16 Au vu de ces faits, il y a lieu de conclure que l’intérêt en jeu ne s’élevait pas au-dessus de celui des parties elles-mêmes. Le conflit d’intérêts n’était pas susceptible de frapper de nullité absolue le contrat de service intervenu entre Mme Côté et Me Rancourt. Il ne peut y avoir que nullité relative lors de la formation du contrat ou faute contractuelle dans son exécution.
17 Selon le dossier, le contrat intervenu entre Me Rancourt et Mme Côté aurait été conclu avant celui liant M. Fortin et Me Leblanc.
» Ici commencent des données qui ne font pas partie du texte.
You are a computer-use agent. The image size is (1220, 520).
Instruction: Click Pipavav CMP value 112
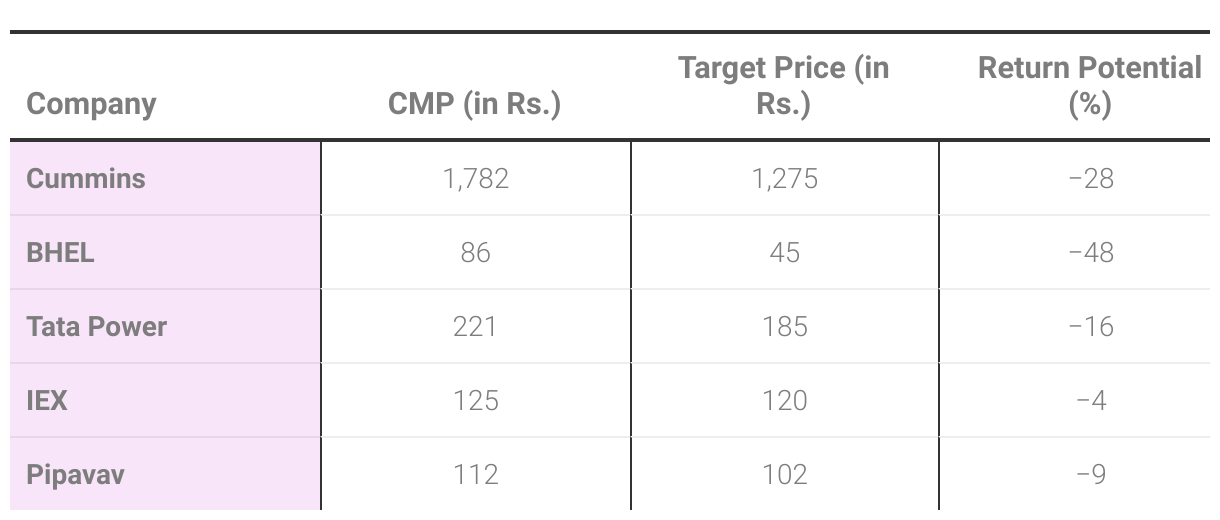475,474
Il ne peut donc s’agir d’un cas de nullité lors de la formation initiale du contrat. Par contre, comme les services ont été fournis par Me Rancourt sur une période de plus d’un an, la relation juridique établie avec sa cliente peut être qualifiée de contrat à exécution successive. Les circonstances du dossier ne justifient cependant pas l’examen de toutes les nuances qui s’imposent pour ce qui est de la restitution des prestations en cas de nullité relative d’un contrat à exécution successive ou de la possibilité qu’il s’agisse d’une faute contractuelle. En effet, qu’il y ait en l’espèce nullité relative ou faute contractuelle, Mme Côté ne peut obtenir le remboursement des honoraires versés et n’aurait pu réclamer de dommages-intérêts.
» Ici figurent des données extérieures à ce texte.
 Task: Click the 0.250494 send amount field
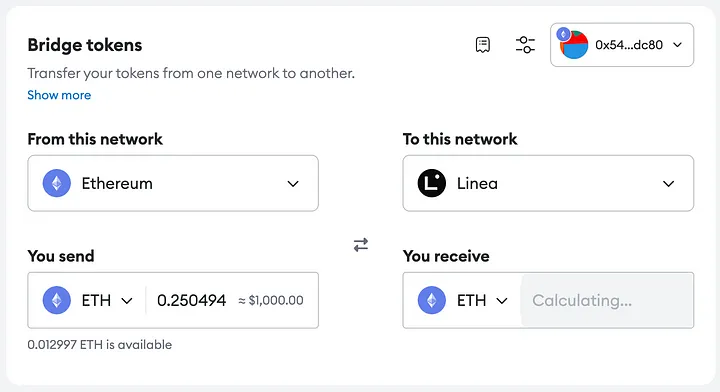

18 Compte tenu des conclusions de fait de la Cour supérieure, il n’est pas nécessaire que notre Cour qualifie formellement le conflit. En effet, la Cour supérieure a conclu que Mme Côté avait bénéficié des services professionnels de Me Rancourt. Comme Mme Côté ne peut restituer les prestations qu’elle a reçues, elle n’a pas droit au remboursement des honoraires. Par ailleurs, selon le juge de la Cour supérieure, aucun préjudice ne fonde un recours en responsabilité contractuelle. Relativement à ces questions de faits, Mme Côté n’a pas démontré d’erreur manifeste.
19 Pour ces motifs, le pourvoi est rejeté avec dépens.
Pourvoi rejeté avec dépens.
Procureurs des appelantes : Martel, Brassard, Doyon, Sherbrooke.
Procureurs des intimés : Faribault & Associés, Montréal.